### Exercise objective:
Copy out the listing below verbatim, starting with the line containing "You are a computer-use" and going on through the line containing "coord(62,174)", with both of those lines included.

### Entries provided:
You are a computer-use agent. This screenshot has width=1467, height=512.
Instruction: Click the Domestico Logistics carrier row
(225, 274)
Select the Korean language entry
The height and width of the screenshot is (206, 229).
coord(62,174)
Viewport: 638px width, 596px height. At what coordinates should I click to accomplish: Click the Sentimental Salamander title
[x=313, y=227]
---
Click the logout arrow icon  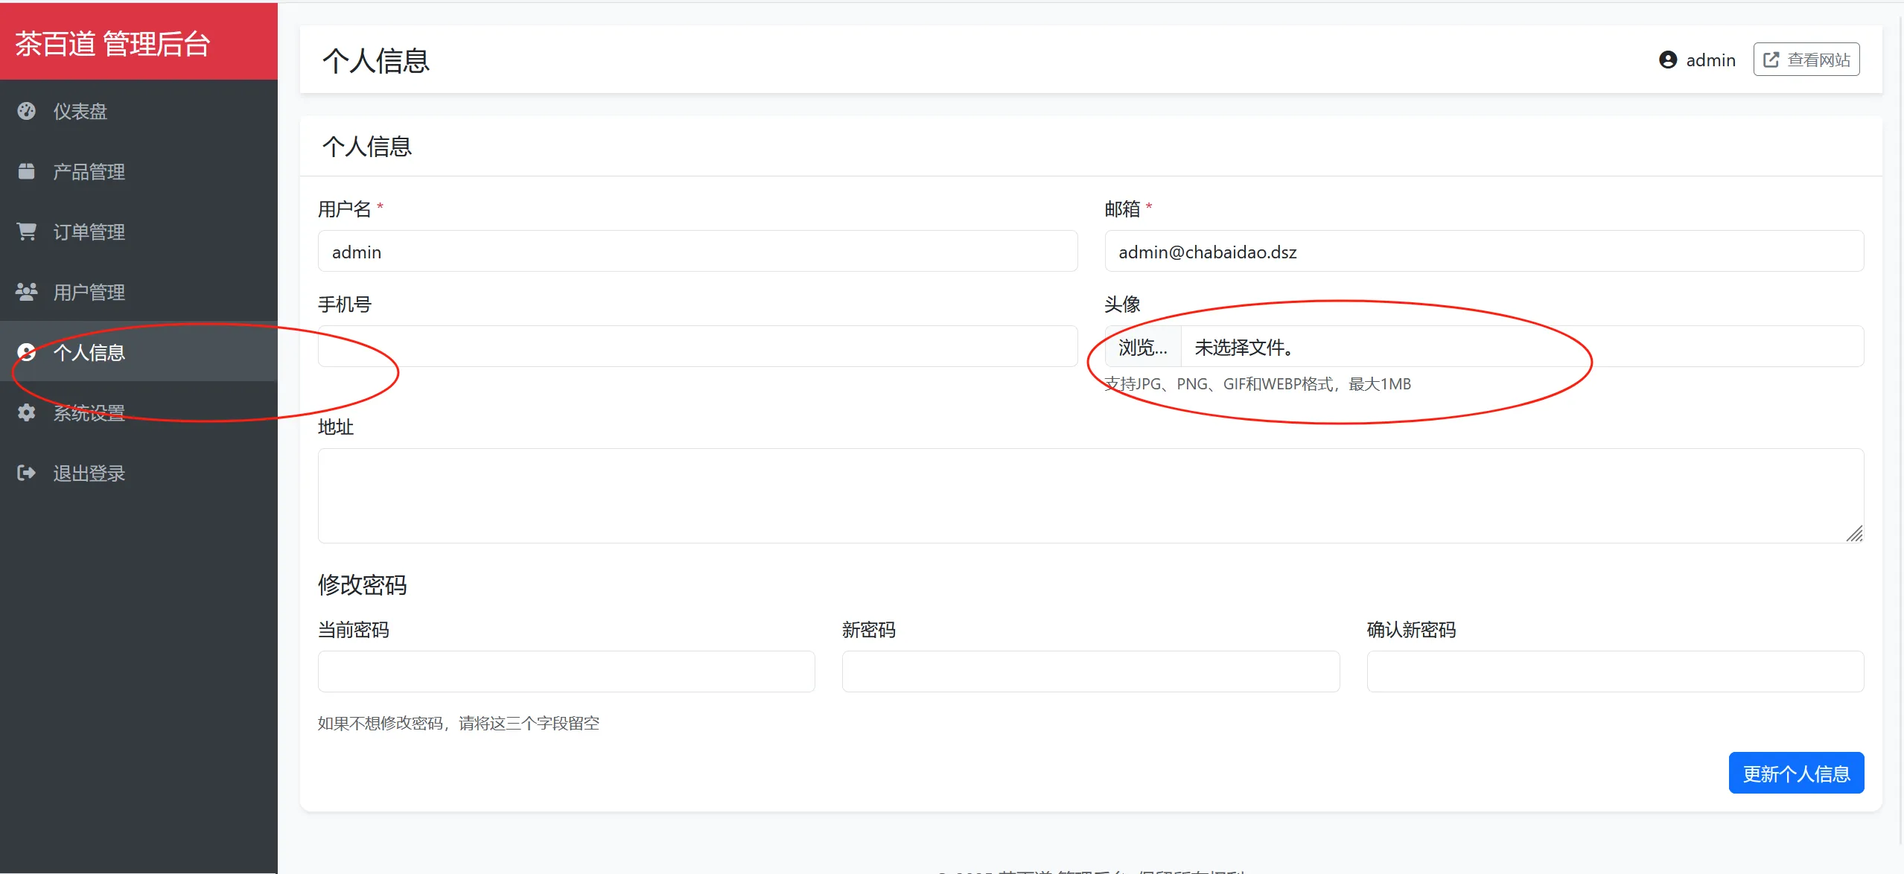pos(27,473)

### Written answer:
You are a computer-use agent. This screenshot has width=1467, height=512.
Instruction: Click the Domestico Logistics carrier row
(225, 274)
Select the Korean language entry
The height and width of the screenshot is (206, 229).
coord(62,174)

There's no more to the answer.